Section 79 of the charter of the city of Portland, provides that “ no grade or improvement mentioned in section 78, can be undertaken or made without ten days’ notice thereof being first given by publication in some daily newspaper published in the city of Portland.”
Section 89 provides that ‘ ‘ a sum of money assessed for the improvement of a street cannot be collected until by order of the council, ten days’ notice thereof is given by the auditor by publication in a daily newspaper] published in the city of Portland; such notice must substantially contain the matters required to be entered in the docket of city liens, concerning such assessment.” The errors assigned in the petition for the writ of review in this case, are that the record attacked in this proceeding does not show that the notice required by the section just quoted was ever given. That such notice was given is essential to the validity of the ordinance, and the assessment cannot be questioned.
The city council of Portland in passing the ordinance and levying the assessment under review, was in the exercise of “ a statute authority in derogation of the common law,” which it could only exercise in strict pursuance of the mode prescribed by the statute. Without the notice prescribed by sections 79 and 89 of the charter, the proceeding was -without jurisdiction and was void.
Appellants admit the correctness of these principles, and admit that it is a general rule of law that “the jurisdiction of limited and inferior tribunals must be shown affirmatively *400to confer validity on their acts and will not be presumed,” and they seek to sustain the ordinance and assessment under review, entirely upon the theory that section 139 of the charter of the city of Portland reverses the general rule of law, and imposes upon the party denying the validity of the ordinance and assessment the burden of showing affirmatively that the city council acted without jurisdiction.
It is conceded that but for this section of the charter it would be essential to the validity of the ordinance and assessment, that the records should contain legal proof that the requisite notices were published. It thus becomes necessary for us to consider the effect of section 139 of 'the city charter on this proceeding. That section provides that “In any action, suit or proceeding in any court, concerning any assessment of property or levy of taxes, authorized by this act, or the collection of any such tax, or proceeding consequent thereon, such assessment, levy, consequent proceeding and all proceedings connected therewith, shall be presumed to be regular, and duly done or taken, until the contrary is shown, and when any proceeding, matter or thing is by this act committed or left to the judgment of the council, such discretion or judgment, when exercised or declared, is final and cannot be reviewed or called in question elsewhere.”

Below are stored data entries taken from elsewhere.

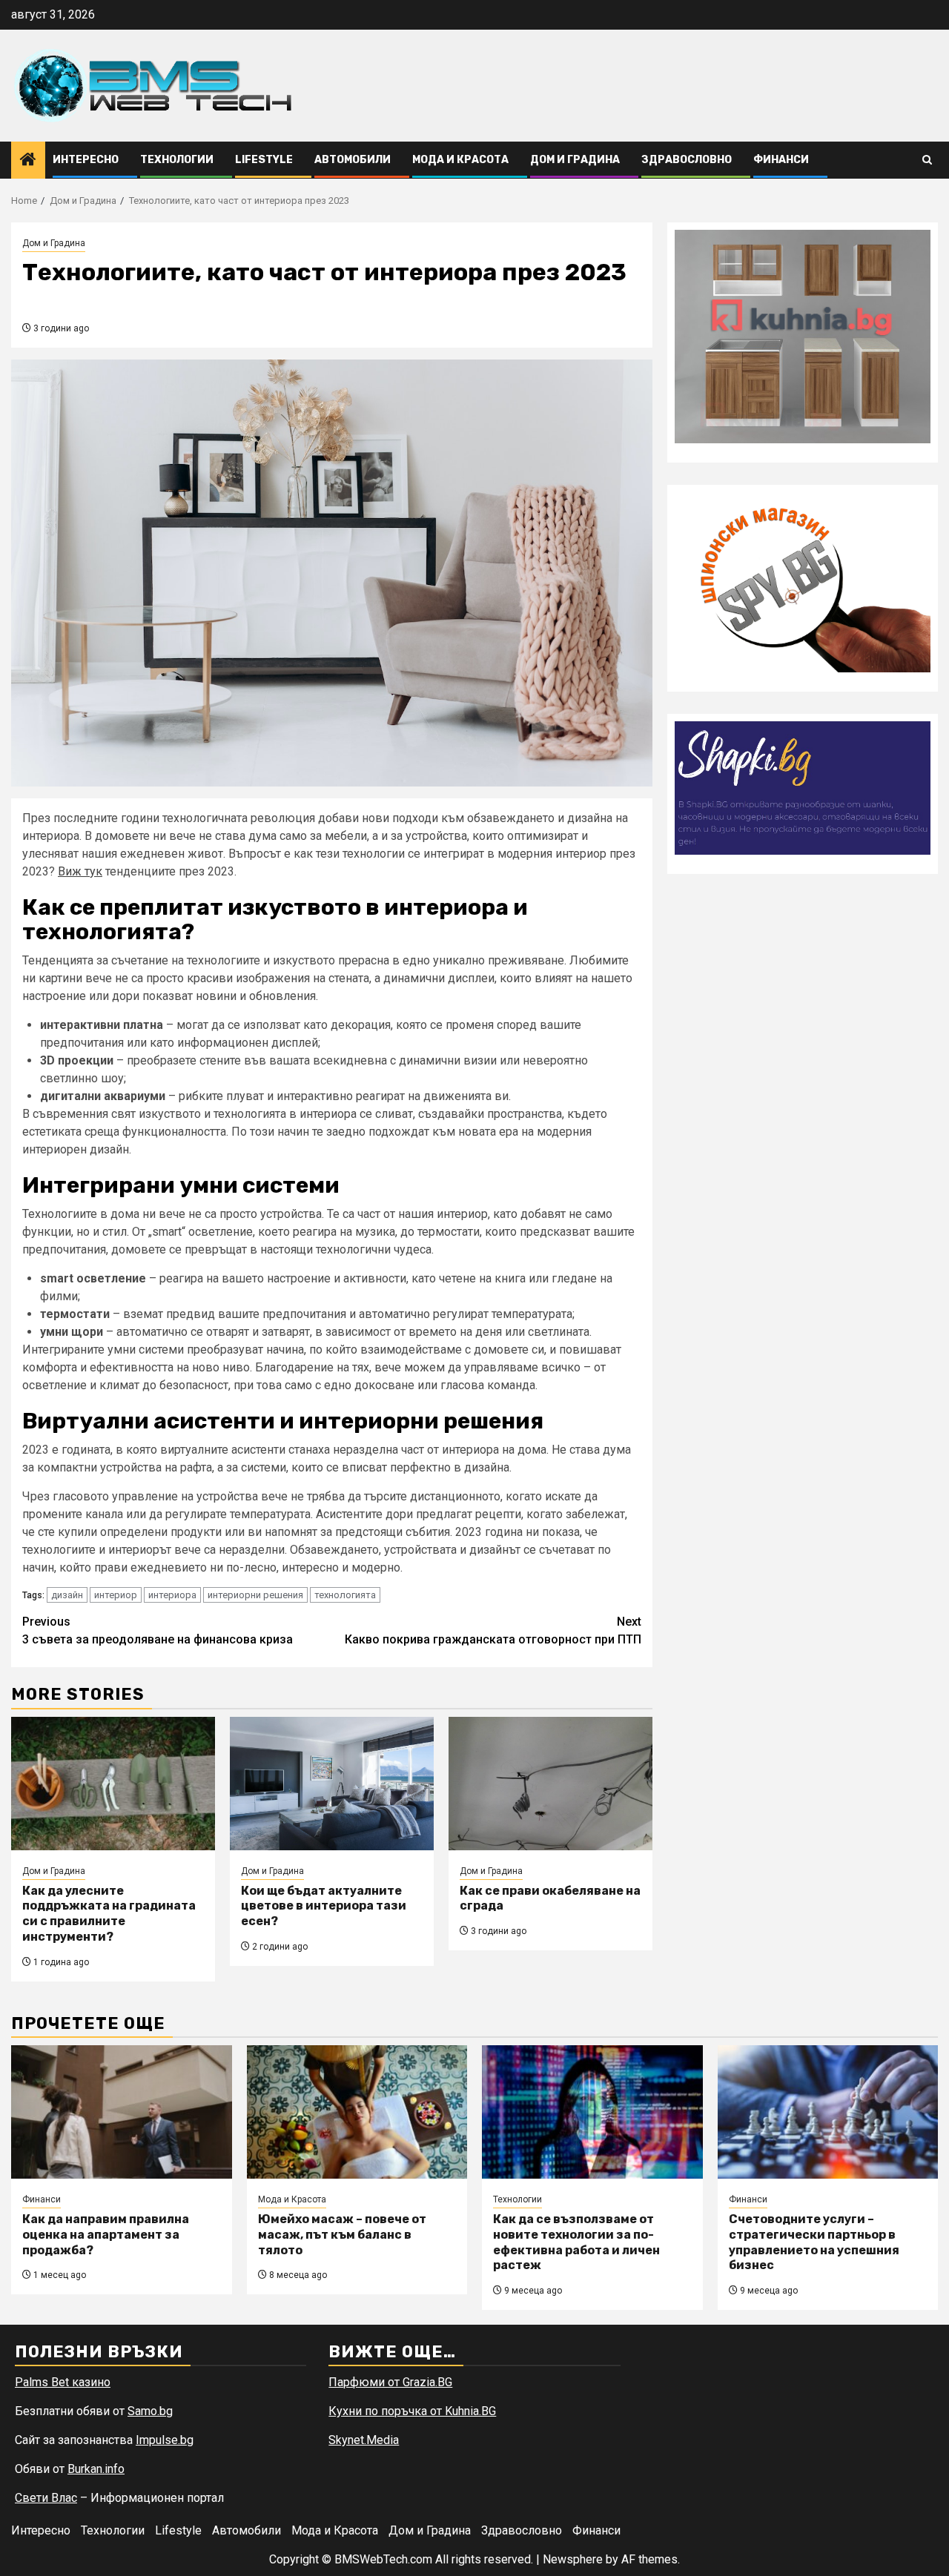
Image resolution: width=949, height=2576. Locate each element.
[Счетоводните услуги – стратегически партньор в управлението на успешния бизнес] (828, 2112)
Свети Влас (46, 2498)
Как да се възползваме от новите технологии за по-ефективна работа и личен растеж (576, 2242)
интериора (172, 1594)
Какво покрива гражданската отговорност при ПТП (493, 1630)
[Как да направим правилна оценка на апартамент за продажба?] (121, 2112)
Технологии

It may well be, doubted whether this question can be so construed as to require the courts to presume the jurisdiction of the city council to pass an ordinance providing for a street improvement, or the levy of an assessment for such improvement upon the property adjoining, even in a collateral proceeding. Without jurisdiction there could be no assessment of property or levy of taxes, authorized by the act. The attempted assessment or levy would not be authorized by the act and would be absolutely void. No question as to its regularity could be raised. We think that the correct construction of the section is that after jurisdiction of the subject-matter and property is acquired, without which there could be no assessment or levy, the subsequent proceedings will be presumed regular and duly done or *401taken until the contrary is shown. This construction is not inconsistent with the language used, and is in accordance with the established rules of law in regard to such sales.
We are further of the opinion that the decision of the court below would have been correct, even if the presumption had been in favor of the jurisdiction of the city council. This proceeding directly attacks the ordinance and assessment. The petition alleges that no notice was given of the proposed improvement or of the assessment. To prove this, respondent caused to be presented to’ the court the record. He could only show the error by the record. The record, when produced, failed to show that notice was given. If the law required him to prove a negative, the want of notice, we think he did so when he caused the record to be produced, and that failed to show that it was given.
It follows, from the views herein expressed, that the judgment of the court below ought to be affirmed.